**Work task**
Reproduce the portion of the passage on parents and Tokyo Godfathers starting with "What matters most" and going on through "defined their pasts.".

**Text excerpt**
.....

            My parents did not come from fortunate backgrounds. My father’s parents did not go to college, and were supported by his father in the army, and my mother had to learn how to survive while being raised by two globe-trotting alcoholics. In spite of everything, both were presented with many fortunate opportunities that they were able to use to improve their lives. My father was the first of his family’s generation to graduate college, and my mother’s wordy experiences led to her being praised as a prestigious talent. These experiences were merely the fabric of their lives, but in a sense, they were also miracles. Both my parents used them to not only pull themselves out of an unfortunate situation, but to elevate themselves to a level where the same struggles they faced would not be shared by their children. If I reexamine my own history, as the holiday encourages, I find the rich and peaceful life I now live is thanks to the good fortune my parents mined from the miracles they were given.

            What matters most about miracles is what you do with them, and the heroes of Tokyo Godfathers are such because of what they choose to do with the miracles they are given. Everyone has struggles, but many refuse to face them, wasting the miracles life may give them to do so. Even with ample temptation, the three godfathers refuse to let the miracles go to waste and make the hard decision to challenge their pasts. I realize that this is the same decision my parents must have made. They could have easily lived a comfortable double-income no-kids life together, but they chose to become parents knowing how badly their own parents had failed them. This was their way of confronting the unfortunate conditions that had defined their pasts.
.....
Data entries

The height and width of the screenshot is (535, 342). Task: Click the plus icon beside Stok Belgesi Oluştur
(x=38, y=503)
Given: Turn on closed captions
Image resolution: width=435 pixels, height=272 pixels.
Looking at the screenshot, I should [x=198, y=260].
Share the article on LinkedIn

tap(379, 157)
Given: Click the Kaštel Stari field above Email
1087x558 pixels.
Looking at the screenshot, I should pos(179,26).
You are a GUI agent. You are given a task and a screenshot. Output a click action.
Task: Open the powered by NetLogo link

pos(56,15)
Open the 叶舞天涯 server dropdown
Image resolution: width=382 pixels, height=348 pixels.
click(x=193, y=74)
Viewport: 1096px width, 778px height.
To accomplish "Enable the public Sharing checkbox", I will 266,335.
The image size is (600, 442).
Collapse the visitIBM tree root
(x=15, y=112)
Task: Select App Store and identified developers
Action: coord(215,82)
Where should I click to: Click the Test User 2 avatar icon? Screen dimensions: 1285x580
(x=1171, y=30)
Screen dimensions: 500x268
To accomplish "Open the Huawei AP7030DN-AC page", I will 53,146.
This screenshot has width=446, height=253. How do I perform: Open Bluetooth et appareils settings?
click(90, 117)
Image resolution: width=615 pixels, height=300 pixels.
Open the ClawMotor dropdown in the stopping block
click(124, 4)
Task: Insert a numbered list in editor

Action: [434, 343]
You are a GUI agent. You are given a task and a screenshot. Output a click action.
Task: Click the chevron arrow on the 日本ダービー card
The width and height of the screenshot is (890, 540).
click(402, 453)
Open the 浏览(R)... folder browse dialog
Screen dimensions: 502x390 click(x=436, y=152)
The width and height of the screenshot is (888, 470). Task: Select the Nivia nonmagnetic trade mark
.....
**Result of this exercise**
What matters most about miracles is what you do with them, and the heroes of Tokyo Godfathers are such because of what they choose to do with the miracles they are given. Everyone has struggles, but many refuse to face them, wasting the miracles life may give them to do so. Even with ample temptation, the three godfathers refuse to let the miracles go to waste and make the hard decision to challenge their pasts. I realize that this is the same decision my parents must have made. They could have easily lived a comfortable double-income no-kids life together, but they chose to become parents knowing how badly their own parents had failed them. This was their way of confronting the unfortunate conditions that had defined their pasts.